> [EXERCISE DIRECTIONS]: Among the entries below, please repeat exactly and only the lines from the line containing "お客様の声（レビュー） (371, 2463)" to the line containing "Image resolution: width=315, height=2576.", both lines included.

> [EXTRACTED DATA]:
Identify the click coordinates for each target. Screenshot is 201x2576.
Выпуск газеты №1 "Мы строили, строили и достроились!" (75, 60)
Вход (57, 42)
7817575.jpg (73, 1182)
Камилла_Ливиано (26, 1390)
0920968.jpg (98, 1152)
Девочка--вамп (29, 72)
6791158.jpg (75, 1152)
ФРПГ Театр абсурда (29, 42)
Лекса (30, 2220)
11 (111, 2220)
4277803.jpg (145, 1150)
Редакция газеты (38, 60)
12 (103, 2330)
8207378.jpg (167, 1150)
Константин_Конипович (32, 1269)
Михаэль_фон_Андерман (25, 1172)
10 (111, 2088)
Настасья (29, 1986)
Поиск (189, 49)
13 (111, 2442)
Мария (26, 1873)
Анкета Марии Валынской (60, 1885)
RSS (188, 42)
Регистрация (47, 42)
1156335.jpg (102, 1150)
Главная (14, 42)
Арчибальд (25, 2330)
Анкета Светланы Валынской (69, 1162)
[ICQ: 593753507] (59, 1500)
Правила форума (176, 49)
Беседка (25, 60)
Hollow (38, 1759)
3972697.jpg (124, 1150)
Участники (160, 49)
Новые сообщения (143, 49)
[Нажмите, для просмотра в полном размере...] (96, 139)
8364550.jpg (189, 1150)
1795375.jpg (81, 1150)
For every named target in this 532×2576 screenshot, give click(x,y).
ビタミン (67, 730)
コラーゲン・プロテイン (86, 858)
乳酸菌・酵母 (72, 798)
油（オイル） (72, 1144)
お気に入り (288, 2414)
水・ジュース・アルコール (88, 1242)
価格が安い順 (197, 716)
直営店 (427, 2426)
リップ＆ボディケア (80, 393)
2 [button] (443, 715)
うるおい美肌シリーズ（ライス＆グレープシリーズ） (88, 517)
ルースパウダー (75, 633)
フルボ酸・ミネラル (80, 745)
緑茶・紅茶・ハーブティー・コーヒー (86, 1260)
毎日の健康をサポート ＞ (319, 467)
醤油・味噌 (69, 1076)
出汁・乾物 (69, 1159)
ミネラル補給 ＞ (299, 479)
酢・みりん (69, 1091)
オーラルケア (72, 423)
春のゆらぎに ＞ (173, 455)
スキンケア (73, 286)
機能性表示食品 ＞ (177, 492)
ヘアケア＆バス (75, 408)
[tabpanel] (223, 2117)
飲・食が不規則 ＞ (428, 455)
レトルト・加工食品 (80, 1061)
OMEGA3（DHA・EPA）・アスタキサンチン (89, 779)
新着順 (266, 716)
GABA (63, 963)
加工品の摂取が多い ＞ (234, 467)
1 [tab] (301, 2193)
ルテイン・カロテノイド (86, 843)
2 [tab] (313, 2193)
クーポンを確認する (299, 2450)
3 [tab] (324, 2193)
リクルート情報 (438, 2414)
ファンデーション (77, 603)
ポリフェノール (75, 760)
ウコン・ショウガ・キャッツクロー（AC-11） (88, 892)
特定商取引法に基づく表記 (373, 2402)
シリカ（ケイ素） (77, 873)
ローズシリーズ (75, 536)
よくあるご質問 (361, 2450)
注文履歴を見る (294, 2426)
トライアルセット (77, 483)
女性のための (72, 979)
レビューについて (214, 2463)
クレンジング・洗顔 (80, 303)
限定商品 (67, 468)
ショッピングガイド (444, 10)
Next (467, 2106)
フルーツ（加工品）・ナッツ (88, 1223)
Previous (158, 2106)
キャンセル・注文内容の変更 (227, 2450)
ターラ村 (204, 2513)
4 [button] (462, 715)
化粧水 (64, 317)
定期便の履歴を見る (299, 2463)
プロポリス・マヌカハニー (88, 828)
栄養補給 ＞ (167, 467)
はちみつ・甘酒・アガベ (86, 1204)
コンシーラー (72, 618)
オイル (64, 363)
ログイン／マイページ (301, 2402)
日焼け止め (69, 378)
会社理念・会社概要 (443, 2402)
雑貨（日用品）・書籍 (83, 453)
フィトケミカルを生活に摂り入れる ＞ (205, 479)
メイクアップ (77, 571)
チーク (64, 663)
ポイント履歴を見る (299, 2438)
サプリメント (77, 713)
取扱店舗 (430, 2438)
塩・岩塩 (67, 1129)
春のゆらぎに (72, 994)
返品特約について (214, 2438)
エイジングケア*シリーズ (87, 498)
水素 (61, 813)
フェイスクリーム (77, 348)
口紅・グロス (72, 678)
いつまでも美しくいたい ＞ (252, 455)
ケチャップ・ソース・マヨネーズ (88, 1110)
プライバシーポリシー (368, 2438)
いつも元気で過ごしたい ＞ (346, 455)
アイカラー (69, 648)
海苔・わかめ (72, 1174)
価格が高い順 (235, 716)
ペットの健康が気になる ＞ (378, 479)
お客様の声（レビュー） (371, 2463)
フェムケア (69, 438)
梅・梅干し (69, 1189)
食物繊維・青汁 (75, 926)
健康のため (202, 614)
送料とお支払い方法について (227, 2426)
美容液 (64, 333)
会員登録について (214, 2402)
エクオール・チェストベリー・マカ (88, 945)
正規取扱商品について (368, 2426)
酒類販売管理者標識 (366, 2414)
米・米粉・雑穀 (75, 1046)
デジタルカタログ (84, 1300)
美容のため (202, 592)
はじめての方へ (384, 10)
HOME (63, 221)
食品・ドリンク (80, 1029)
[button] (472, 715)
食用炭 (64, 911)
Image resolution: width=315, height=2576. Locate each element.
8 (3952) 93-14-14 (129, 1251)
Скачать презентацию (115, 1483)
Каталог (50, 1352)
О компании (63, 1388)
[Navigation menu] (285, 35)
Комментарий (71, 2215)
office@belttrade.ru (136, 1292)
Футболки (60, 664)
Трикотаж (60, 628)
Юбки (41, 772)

> [SOLUTION]:
お客様の声（レビュー） (371, 2463)
フェムケア (69, 438)
梅・梅干し (69, 1189)
食物繊維・青汁 (75, 926)
健康のため (202, 614)
送料とお支払い方法について (227, 2426)
美容液 (64, 333)
会員登録について (214, 2402)
エクオール・チェストベリー・マカ (88, 945)
正規取扱商品について (368, 2426)
酒類販売管理者標識 (366, 2414)
米・米粉・雑穀 (75, 1046)
デジタルカタログ (84, 1300)
美容のため (202, 592)
はじめての方へ (384, 10)
HOME (63, 221)
食品・ドリンク (80, 1029)
[button] (472, 715)
食用炭 (64, 911)
Image resolution: width=315, height=2576. Locate each element.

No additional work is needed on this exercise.